## Extracted entries:
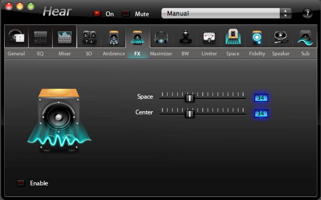This screenshot has width=321, height=200.
Task: Click the Space slider handle
Action: click(x=190, y=98)
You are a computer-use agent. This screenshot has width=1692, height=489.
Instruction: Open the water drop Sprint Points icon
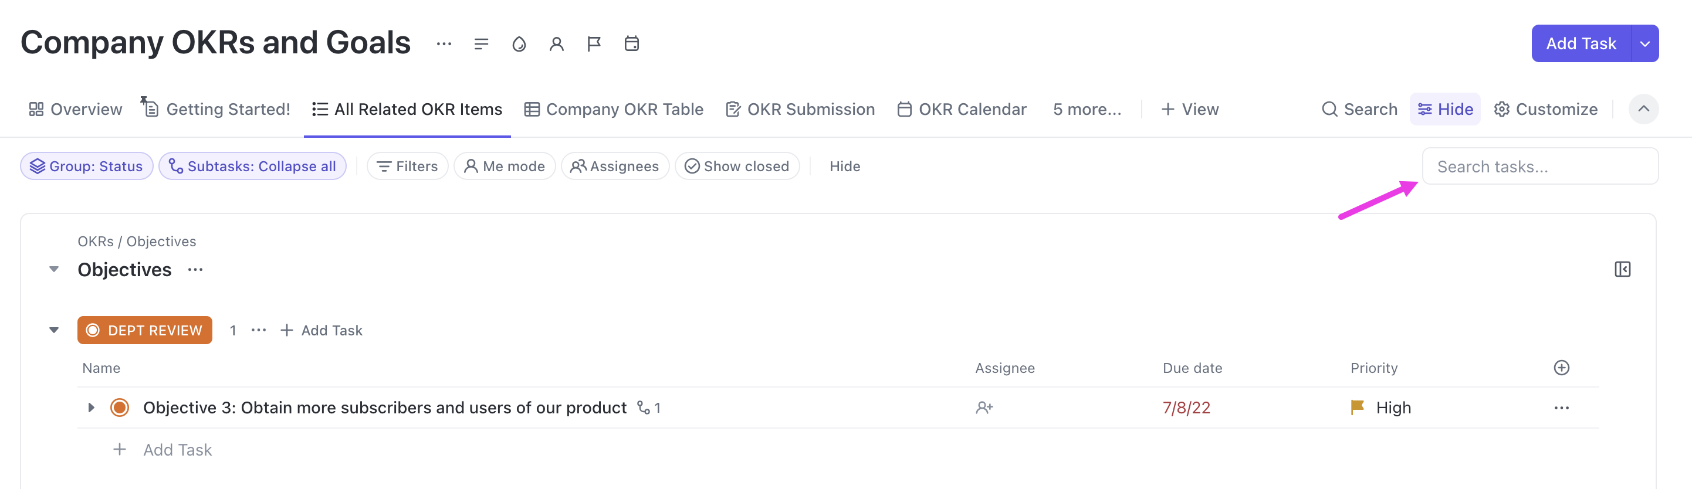tap(519, 43)

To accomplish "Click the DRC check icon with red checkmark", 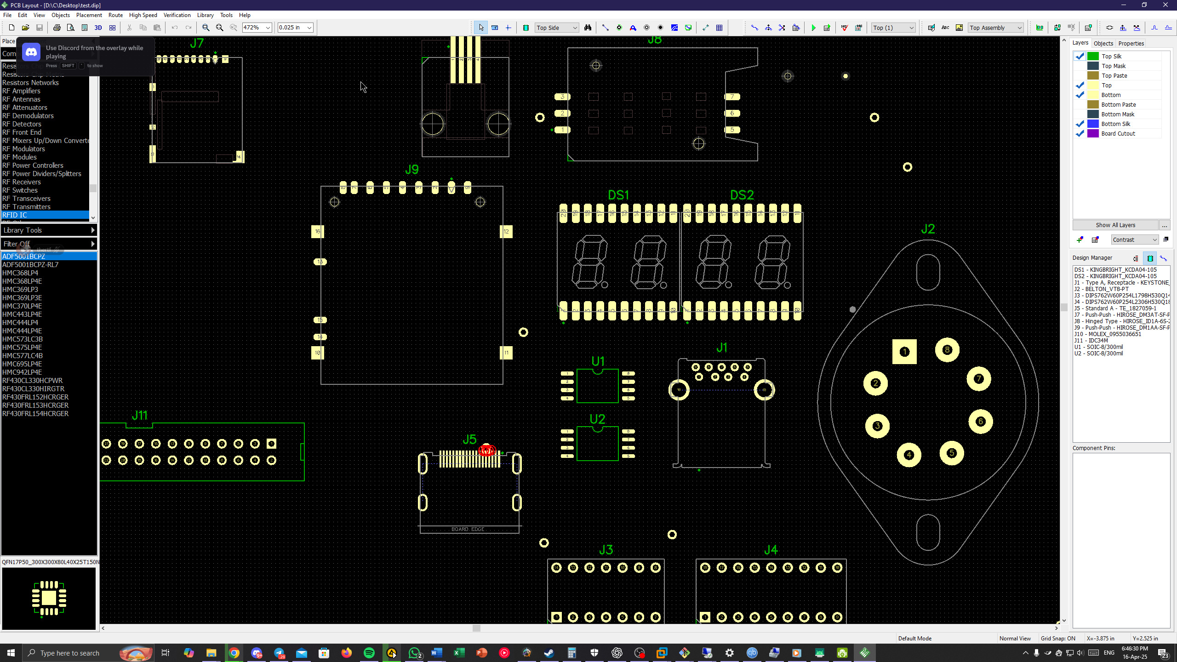I will [845, 28].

## Instructions to follow:
Can you give the records again, starting at their beginning and ending at the line containing "tap(519, 43)", with "Sprint Points" swapped for "Story Points" and everything else unchanged? Leave the pictures out.

## Completed task:
This screenshot has width=321, height=200.
Task: Click the Space slider handle
Action: click(x=190, y=98)
You are a computer-use agent. This screenshot has width=1692, height=489.
Instruction: Open the water drop Story Points icon
tap(519, 43)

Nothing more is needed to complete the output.